▶ WHAT IS BEING ASKED
Copy out every line of the entries below, requests included, and shift each number in the answer coordinates by -85. Leave the pictures out of your answer.

▶ THE INPUT

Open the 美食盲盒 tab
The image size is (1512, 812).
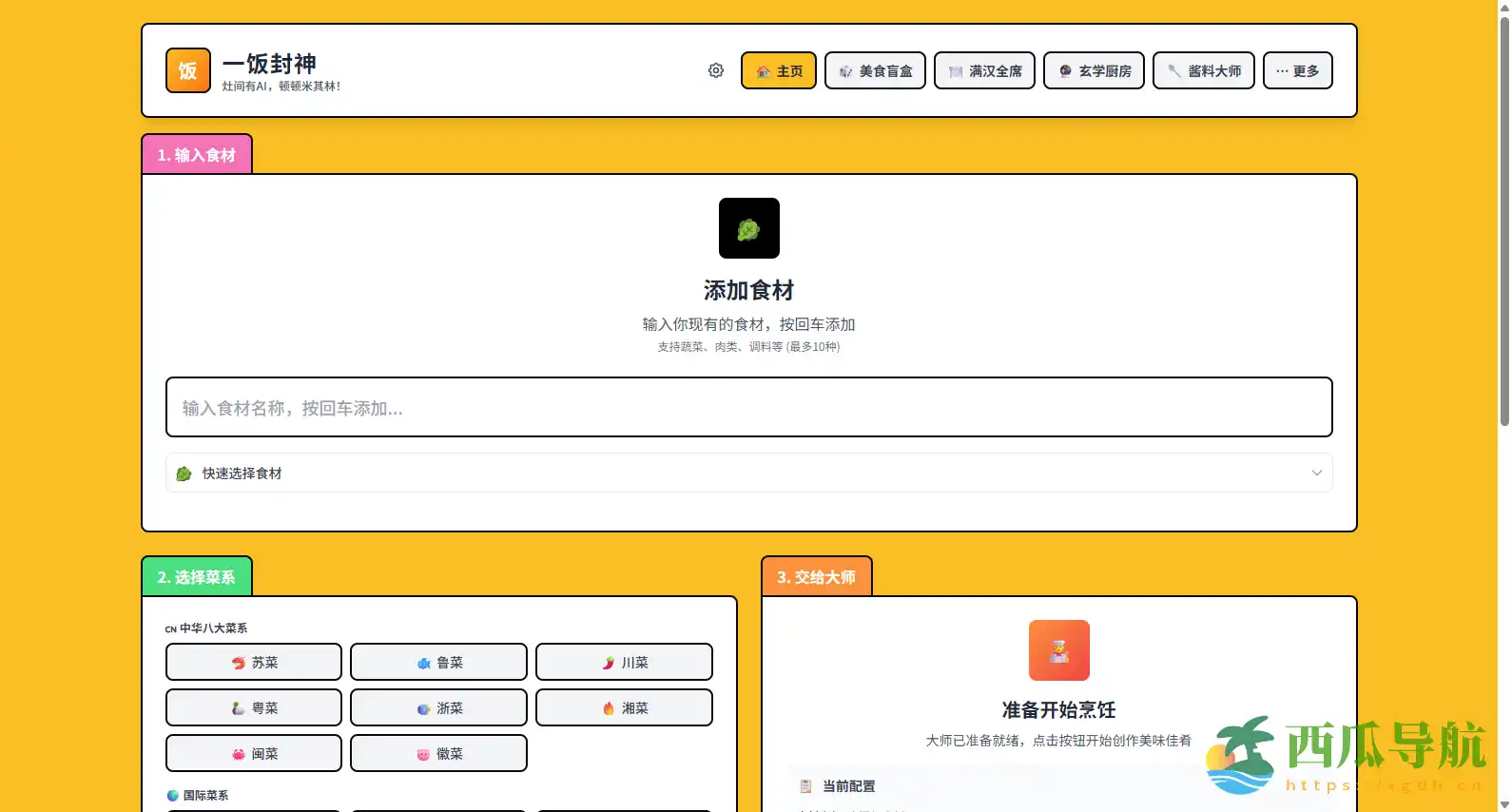point(875,71)
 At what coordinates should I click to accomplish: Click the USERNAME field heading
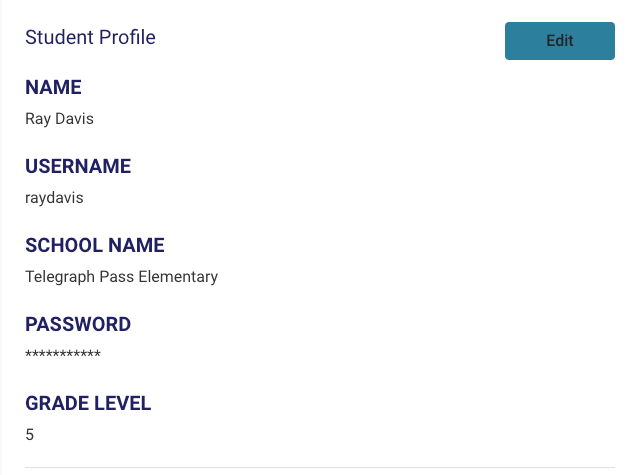coord(78,166)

▶ RESULT
Open the 美食盲盒 tab
The image size is (1512, 812).
point(790,-14)
 At what coordinates should I click to accomplish: Click the USERNAME field heading
coord(-7,81)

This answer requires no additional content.